The Heinz rep says that Peggy & Co. write down what he asks for, but they can’t give him what he wants. Peggy lashes out, saying that he knows the work is good, “young and beautiful,” and that he just likes fighting. She is immediately removed from the account and goes on a midday movie-marijuana-extracurricular bender.
It’s very important to stand behind your work and push back when you believe in your ideas. There is a thin line though between pushing back against your client and being aggressive towards your client. As we have said in previous posts, every client relationship is different, which means an appropriate tone for one client may not work for someone else. But insulting or belittling your client is never appropriate; doing so could rupture the business relationship and cost you your job.
People stand behind their work because they’re invested in it; they’ve put time, blood, sweat and tears into creating something that they are proud of. But one needs to see the project with clear eyes, which is where the concept of a healthy work/life balance comes into play. Spending too much time at one or the other will sacrifice the quality of the neglected part.

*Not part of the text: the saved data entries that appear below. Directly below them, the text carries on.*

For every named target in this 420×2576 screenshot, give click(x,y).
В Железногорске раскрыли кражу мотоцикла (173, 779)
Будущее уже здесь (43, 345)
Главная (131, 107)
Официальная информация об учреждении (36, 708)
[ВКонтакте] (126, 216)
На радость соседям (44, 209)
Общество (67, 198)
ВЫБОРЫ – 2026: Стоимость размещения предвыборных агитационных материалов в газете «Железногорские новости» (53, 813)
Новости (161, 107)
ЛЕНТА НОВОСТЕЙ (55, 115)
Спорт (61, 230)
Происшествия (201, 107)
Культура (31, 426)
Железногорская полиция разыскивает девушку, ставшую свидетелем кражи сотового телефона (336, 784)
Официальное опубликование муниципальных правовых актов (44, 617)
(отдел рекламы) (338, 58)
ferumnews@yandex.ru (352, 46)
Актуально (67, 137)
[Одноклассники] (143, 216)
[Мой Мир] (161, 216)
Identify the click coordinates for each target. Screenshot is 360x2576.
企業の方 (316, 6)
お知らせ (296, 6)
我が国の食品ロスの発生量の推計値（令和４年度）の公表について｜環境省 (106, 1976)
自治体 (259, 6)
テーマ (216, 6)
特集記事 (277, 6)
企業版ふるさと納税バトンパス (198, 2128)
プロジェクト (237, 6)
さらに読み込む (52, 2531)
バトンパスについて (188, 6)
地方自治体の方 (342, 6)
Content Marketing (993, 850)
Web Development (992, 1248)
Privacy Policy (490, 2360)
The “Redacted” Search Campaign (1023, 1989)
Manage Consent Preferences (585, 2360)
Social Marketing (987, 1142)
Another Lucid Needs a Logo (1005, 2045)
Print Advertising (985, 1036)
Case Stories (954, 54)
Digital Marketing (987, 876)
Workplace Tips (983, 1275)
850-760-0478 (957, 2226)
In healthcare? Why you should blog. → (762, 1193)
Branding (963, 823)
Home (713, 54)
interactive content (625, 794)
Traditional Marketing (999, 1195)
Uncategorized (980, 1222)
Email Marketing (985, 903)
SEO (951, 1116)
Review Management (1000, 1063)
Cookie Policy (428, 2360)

Having enough time for both work and leisure is vital to a healthy lifestyle. That doesn’t mean you can take off whenever you want, even if Don Draper thinks so. Think of it as a symbiotic relationship—we tend to do our best work when our personal lives are fulfilling, and we are happier outside the office when things go well on the inside. It’s obvious the folks at SCDP have their work/life priorities out of whack. Peggy’s boyfriend reminds her, “I’m your boyfriend, not your focus group!”
While there are plenty of ways to de-stress from work, I recommend doing none of the things that Peggy, Don, or Roger did in the latest episode. Not that I speak from experience, but their actions seemed to cause more stress than release it. And given that stress usually kills the creative exchange of ideas, it’s a bad omen that so much of it is flying around SDCP.